**ASSIGNED TASK:** Filter the entries for the string "computer". Copy each line that has it.

**DATA SUPPLIED:**
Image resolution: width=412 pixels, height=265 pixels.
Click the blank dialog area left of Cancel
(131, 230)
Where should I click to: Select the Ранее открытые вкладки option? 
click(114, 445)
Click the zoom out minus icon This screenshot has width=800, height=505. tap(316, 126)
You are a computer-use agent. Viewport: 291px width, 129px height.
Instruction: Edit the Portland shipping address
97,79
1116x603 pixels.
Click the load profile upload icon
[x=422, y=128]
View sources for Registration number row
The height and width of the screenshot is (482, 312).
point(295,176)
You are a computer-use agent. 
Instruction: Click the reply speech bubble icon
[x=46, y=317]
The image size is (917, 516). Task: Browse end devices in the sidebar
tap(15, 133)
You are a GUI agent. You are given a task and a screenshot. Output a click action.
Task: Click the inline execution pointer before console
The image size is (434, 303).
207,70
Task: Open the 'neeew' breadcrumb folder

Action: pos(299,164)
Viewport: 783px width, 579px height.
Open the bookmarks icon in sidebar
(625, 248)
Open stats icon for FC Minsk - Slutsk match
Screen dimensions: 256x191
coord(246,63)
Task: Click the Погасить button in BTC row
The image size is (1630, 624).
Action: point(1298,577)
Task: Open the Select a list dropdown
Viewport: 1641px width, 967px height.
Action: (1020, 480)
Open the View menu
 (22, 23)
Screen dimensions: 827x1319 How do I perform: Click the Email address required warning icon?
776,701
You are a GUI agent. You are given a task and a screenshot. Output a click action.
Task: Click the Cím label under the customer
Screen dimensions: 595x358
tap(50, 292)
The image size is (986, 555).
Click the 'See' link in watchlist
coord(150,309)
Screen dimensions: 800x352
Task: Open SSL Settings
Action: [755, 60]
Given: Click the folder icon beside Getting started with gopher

**RESPONSE:**
You are a computer-use agent. Viewport: 291px width, 129px height.
You are a computer-use agent. 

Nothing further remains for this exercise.